# [Activity]
Transcribe every line from the one containing "The height and" through the end of the records below, exactly, but not the pictures.
── Supplied data
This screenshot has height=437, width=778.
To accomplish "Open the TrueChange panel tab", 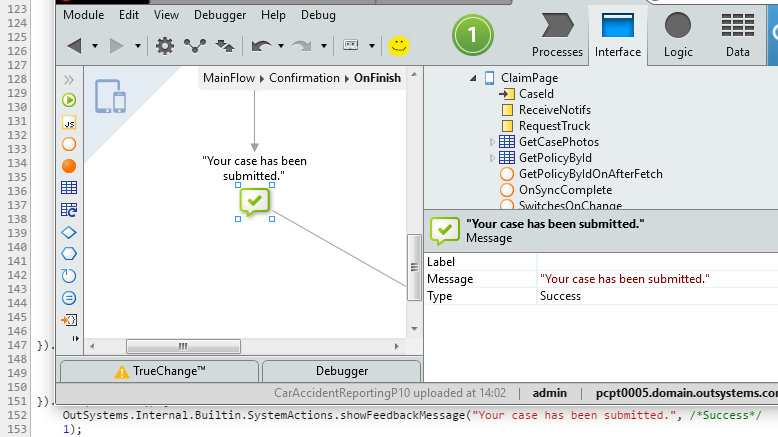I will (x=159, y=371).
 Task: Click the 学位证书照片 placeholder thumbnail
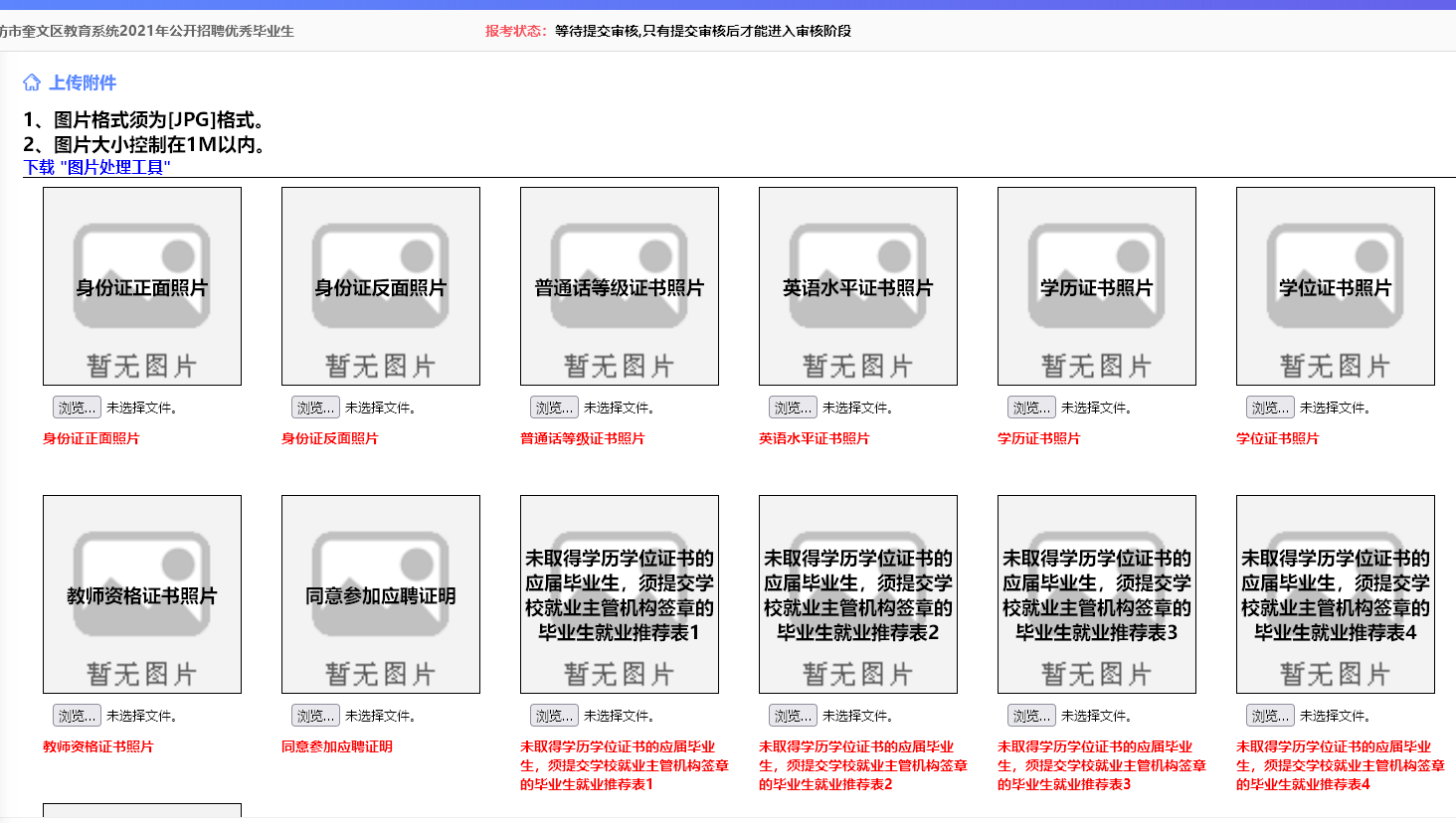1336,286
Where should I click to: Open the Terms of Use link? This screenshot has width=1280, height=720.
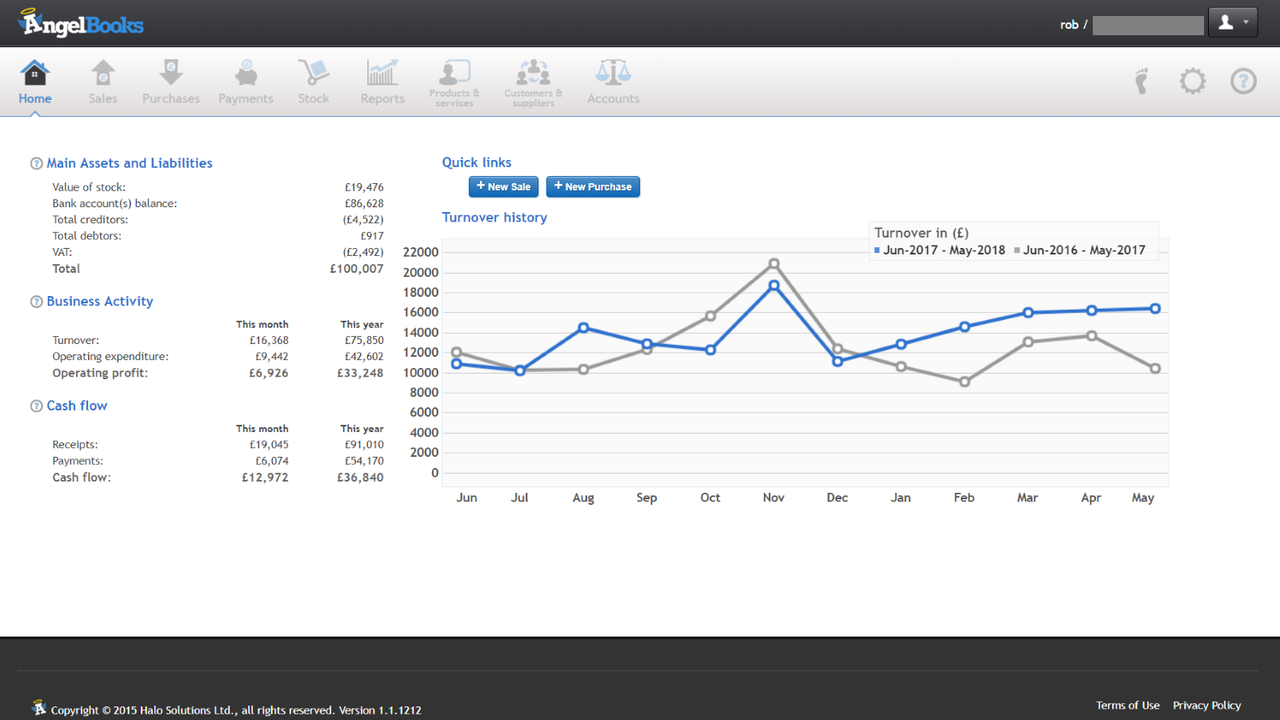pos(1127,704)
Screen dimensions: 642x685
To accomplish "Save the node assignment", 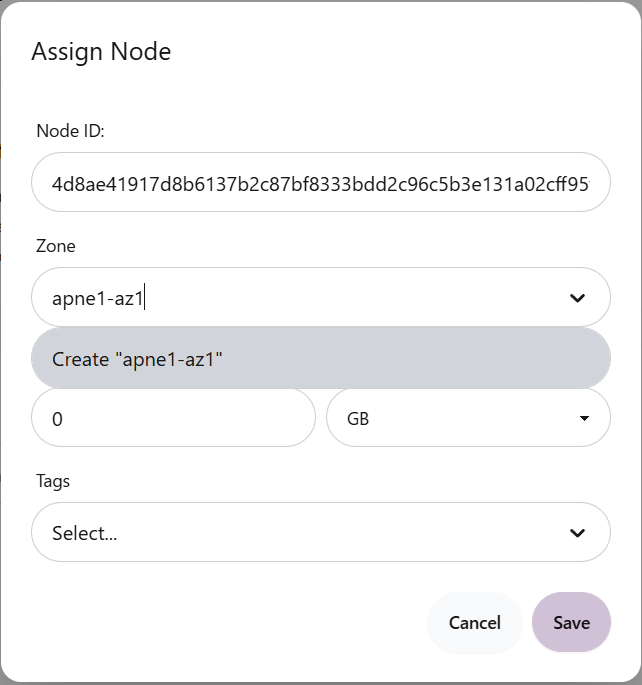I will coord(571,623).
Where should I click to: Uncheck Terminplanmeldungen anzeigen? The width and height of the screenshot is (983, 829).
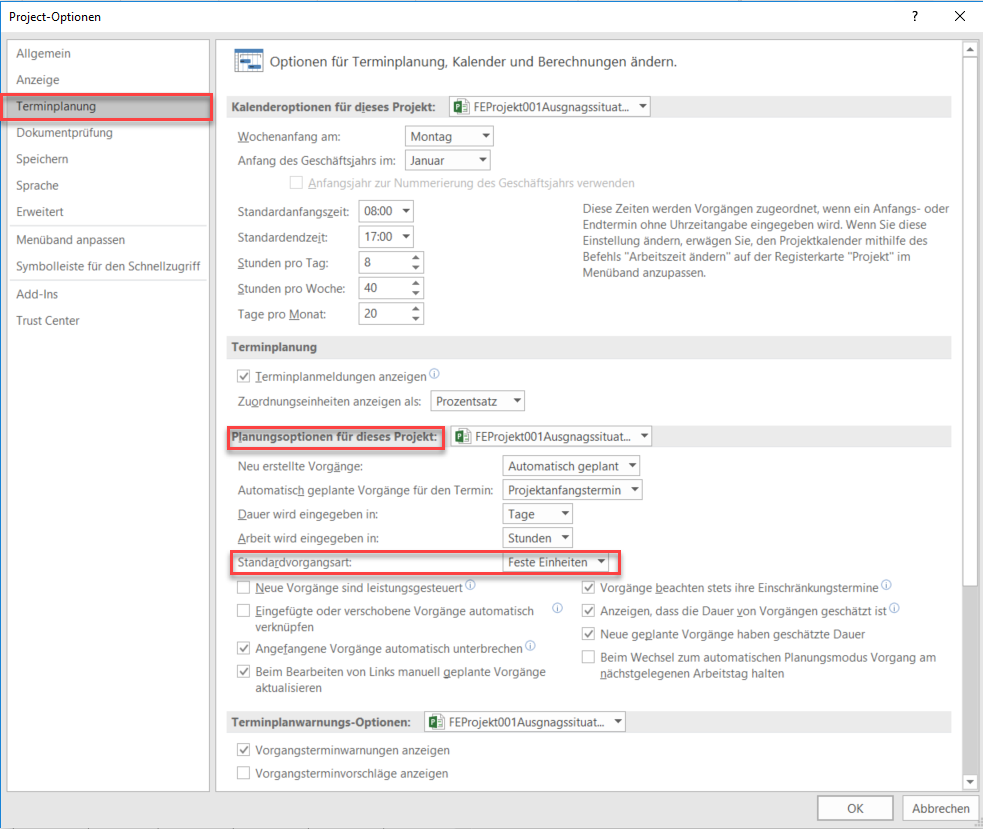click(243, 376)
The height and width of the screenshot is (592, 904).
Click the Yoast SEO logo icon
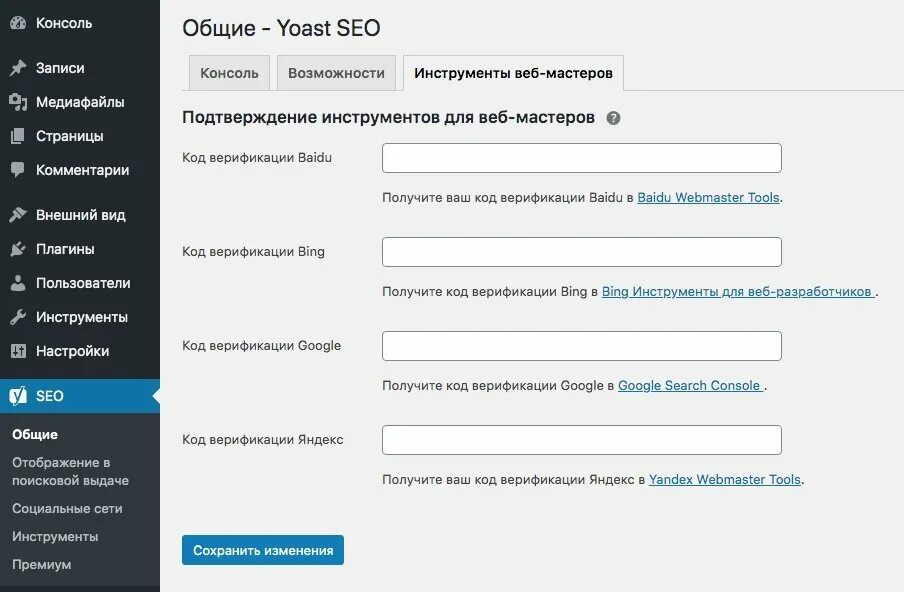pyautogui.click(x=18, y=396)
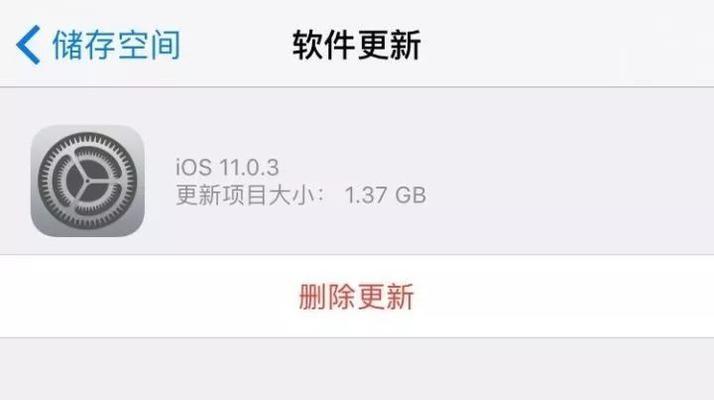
────
# [Result of this exercise]
The height and width of the screenshot is (592, 904).
Click the Yoast SEO logo icon
pyautogui.click(x=18, y=396)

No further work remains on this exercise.